**Exercise requirements:** Print every line from the one containing "You are a GUI" down to the one containing "The width and height of the screenshot is (760, 1545).", both included, reproducing each line precisely.

**Input material:**
● ● ● ● ●

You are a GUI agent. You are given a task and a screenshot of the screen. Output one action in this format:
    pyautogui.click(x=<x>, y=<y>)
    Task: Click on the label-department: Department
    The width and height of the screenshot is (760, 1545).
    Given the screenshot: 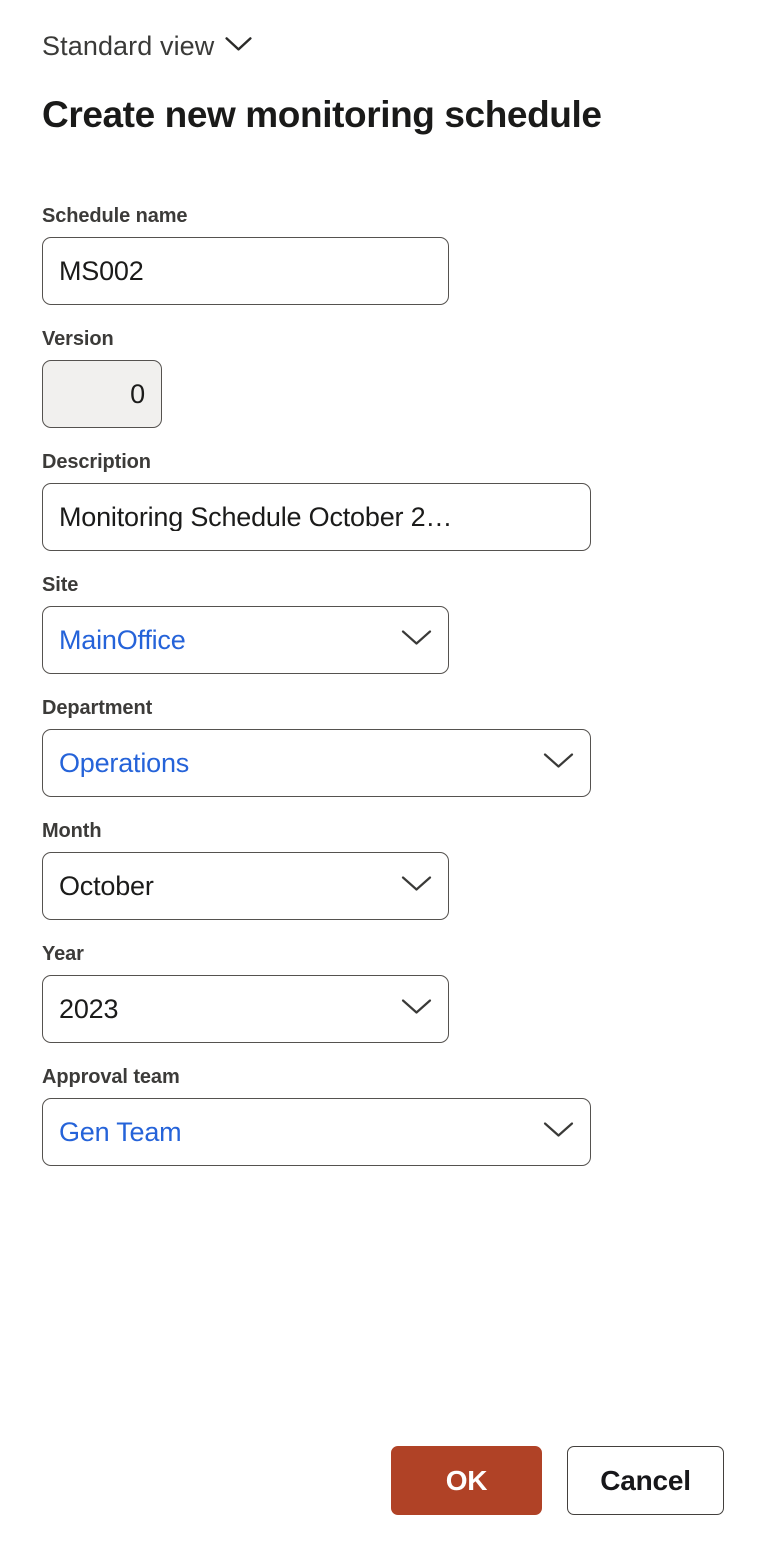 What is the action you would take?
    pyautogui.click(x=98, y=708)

● ● ● ● ●

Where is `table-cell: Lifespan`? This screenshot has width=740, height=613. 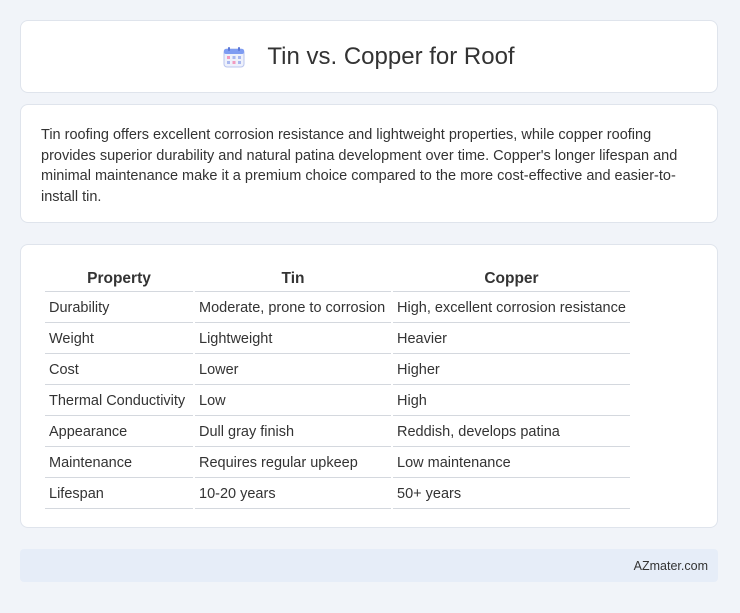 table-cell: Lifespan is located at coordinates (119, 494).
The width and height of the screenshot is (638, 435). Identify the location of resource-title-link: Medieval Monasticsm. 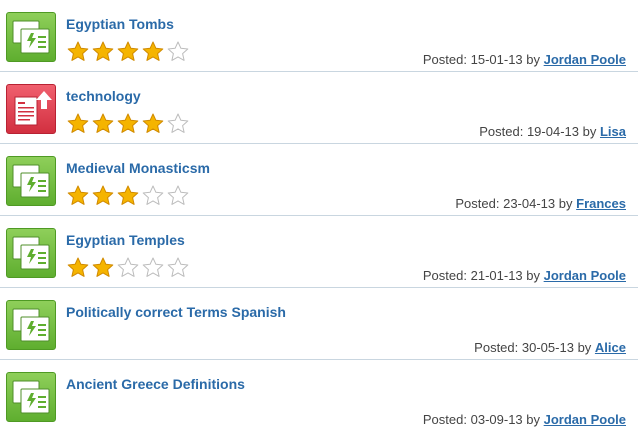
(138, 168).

● ● ● ● ●

**Exercise answer:**
You are a GUI agent. You are given a task and a screenshot of the screen. Output one action in this format:
    pyautogui.click(x=<x>, y=<y>)
    Task: Click on the label-department: Department
    The width and height of the screenshot is (760, 1545).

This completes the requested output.